O problema que ambas as técnicas resolvem
Modelos de linguagem têm um comportamento padrão que conspira contra o raciocínio complexo: são treinados para prever o próximo token mais provável e, deixados à própria sorte, tendem a pular direto da pergunta para a resposta. Para tarefas simples isso funciona. Para qualquer coisa que exija múltiplos passos, lógica cuidadosa ou planejamento, o modelo falha de um jeito perigoso — soando confiante e coerente, mas silenciosamente errado.
Duas técnicas surgiram para resolver isso: Chain of Thought (CoT) e Tree of Thoughts (ToT). Ambas forçam o modelo a raciocinar antes de concluir, mas perseguem esse objetivo de formas estruturalmente diferentes — com custos, forças e modos de falha distintos.
Chain of Thought: raciocínio linear
O CoT funciona como um raciocínio passo a passo em linha reta: o modelo “pensa em voz alta”, encadeando cada conclusão intermediária até a resposta final.
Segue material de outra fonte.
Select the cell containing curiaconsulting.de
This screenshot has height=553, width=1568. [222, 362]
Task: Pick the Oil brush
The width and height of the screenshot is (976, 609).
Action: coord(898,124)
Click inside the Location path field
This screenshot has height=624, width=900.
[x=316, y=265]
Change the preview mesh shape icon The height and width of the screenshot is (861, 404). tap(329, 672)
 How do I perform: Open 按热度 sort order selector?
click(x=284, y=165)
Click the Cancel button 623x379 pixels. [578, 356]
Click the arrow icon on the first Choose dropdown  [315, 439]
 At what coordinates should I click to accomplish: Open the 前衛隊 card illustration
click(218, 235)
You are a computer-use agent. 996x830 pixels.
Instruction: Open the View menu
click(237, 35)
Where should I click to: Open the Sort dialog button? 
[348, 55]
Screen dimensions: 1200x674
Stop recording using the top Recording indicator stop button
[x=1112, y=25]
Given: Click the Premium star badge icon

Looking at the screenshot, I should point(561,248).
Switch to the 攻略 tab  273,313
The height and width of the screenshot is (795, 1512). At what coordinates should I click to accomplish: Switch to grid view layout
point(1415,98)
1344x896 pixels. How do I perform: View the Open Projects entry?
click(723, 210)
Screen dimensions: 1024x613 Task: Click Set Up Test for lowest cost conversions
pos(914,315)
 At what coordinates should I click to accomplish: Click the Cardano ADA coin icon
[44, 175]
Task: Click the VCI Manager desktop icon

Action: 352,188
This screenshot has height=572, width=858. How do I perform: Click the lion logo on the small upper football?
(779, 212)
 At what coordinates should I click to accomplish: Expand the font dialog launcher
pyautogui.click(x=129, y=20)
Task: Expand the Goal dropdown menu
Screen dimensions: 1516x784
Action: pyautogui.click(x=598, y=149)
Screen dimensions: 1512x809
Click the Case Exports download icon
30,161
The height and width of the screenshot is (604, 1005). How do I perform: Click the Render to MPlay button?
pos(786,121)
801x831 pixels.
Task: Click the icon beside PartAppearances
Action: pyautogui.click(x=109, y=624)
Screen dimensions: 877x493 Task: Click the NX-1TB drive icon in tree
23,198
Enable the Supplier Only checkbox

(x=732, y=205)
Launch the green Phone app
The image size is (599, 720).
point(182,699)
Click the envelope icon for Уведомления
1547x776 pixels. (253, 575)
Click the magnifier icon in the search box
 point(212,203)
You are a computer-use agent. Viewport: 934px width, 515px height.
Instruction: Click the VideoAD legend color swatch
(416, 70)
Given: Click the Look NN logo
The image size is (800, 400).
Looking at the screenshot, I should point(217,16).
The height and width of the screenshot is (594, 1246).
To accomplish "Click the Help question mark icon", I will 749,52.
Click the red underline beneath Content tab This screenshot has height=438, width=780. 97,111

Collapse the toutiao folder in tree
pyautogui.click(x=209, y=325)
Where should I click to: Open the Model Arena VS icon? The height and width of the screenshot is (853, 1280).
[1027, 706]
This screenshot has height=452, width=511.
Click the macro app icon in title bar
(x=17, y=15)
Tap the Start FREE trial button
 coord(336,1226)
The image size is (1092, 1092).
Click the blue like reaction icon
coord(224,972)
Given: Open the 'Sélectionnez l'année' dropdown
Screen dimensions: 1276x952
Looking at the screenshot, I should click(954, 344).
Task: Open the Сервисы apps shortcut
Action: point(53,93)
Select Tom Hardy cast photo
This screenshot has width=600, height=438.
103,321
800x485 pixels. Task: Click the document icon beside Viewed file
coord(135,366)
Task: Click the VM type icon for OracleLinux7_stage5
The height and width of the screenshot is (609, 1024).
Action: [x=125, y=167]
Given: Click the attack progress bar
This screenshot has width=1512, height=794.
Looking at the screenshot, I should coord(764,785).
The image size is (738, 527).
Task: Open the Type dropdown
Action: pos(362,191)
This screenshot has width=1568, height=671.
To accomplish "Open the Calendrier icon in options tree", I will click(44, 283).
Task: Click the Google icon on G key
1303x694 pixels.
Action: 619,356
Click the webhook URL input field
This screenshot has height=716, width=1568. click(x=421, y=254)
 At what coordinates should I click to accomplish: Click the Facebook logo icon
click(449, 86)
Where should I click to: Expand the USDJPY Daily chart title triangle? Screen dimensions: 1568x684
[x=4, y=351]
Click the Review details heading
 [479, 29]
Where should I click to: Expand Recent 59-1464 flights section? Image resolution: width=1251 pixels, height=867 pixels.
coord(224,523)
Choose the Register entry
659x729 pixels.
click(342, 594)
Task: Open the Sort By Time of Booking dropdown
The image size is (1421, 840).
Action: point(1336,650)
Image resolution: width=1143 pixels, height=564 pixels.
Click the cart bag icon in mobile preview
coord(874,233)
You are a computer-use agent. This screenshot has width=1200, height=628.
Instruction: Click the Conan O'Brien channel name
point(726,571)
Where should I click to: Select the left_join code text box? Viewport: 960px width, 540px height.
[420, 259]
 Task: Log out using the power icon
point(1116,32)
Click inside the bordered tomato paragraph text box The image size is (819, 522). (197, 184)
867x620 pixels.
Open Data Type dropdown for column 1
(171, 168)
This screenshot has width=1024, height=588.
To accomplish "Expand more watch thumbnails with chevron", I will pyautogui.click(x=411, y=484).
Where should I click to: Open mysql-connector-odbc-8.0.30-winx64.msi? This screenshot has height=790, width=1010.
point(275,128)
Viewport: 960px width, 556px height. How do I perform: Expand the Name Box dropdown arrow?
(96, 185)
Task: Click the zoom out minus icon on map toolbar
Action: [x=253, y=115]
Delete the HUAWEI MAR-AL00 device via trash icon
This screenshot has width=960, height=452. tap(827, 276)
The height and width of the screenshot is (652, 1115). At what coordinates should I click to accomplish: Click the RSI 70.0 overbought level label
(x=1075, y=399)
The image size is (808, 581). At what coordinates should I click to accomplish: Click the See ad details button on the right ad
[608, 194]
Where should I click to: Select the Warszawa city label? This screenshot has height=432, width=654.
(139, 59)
É simples, barato e eficaz para a maioria dos problemas que admitem uma sequência lógica clara.
Mas a linearidade é também seu limite. Se o modelo dá um passo errado no início, o erro se propaga — não há mecanismo embutido para voltar atrás ou explorar alternativas. Em tarefas com muitos pontos de decisão, essa falta de flexibilidade cobra caro.
Tree of Thoughts: ramificação, avaliação e retrocesso
O ToT estende o raciocínio permitindo ramificação: em cada etapa, o modelo gera múltiplas possibilidades, avalia cada uma e decide qual caminho seguir — com a capacidade de retroceder quando um ramo se mostra inviável. É mais robusto para problemas de busca, planejamento e quebra-cabeças que exigem explorar alternativas.
O custo é computacional: gerar e avaliar várias ramificações consome muito mais tokens e tempo do que uma única cadeia linear.
Qual escolher para agentes de IA?
Para agentes, a escolha não é cosmética — ela define o que o agente consegue de fato realizar:
- Use CoT quando a tarefa tem um caminho lógico bem definido: decomposição de instruções, raciocínio aritmético, extração de informações, decisões sequenciais simples.
- Use ToT quando o espaço de soluções é amplo e exige busca: planejamento multi-etapas, depuração de código, jogos ou qualquer problema com becos sem saída.
A prática mais madura, segundo a fonte, é usar os dois juntos: agentes que alternam entre CoT para passos rotineiros e ToT para os momentos de decisão crítica, casando cada framework com a complexidade da tarefa em mãos.
Por que isso importa agora
À medida que agentes autônomos ganham responsabilidades reais, a forma como raciocinam deixa de ser detalhe acadêmico e vira decisão de engenharia. Entender a diferença entre CoT e ToT é pré-requisito para construir agentes que não apenas respondem, mas resolvem — e que falham de forma controlada quando não conseguem.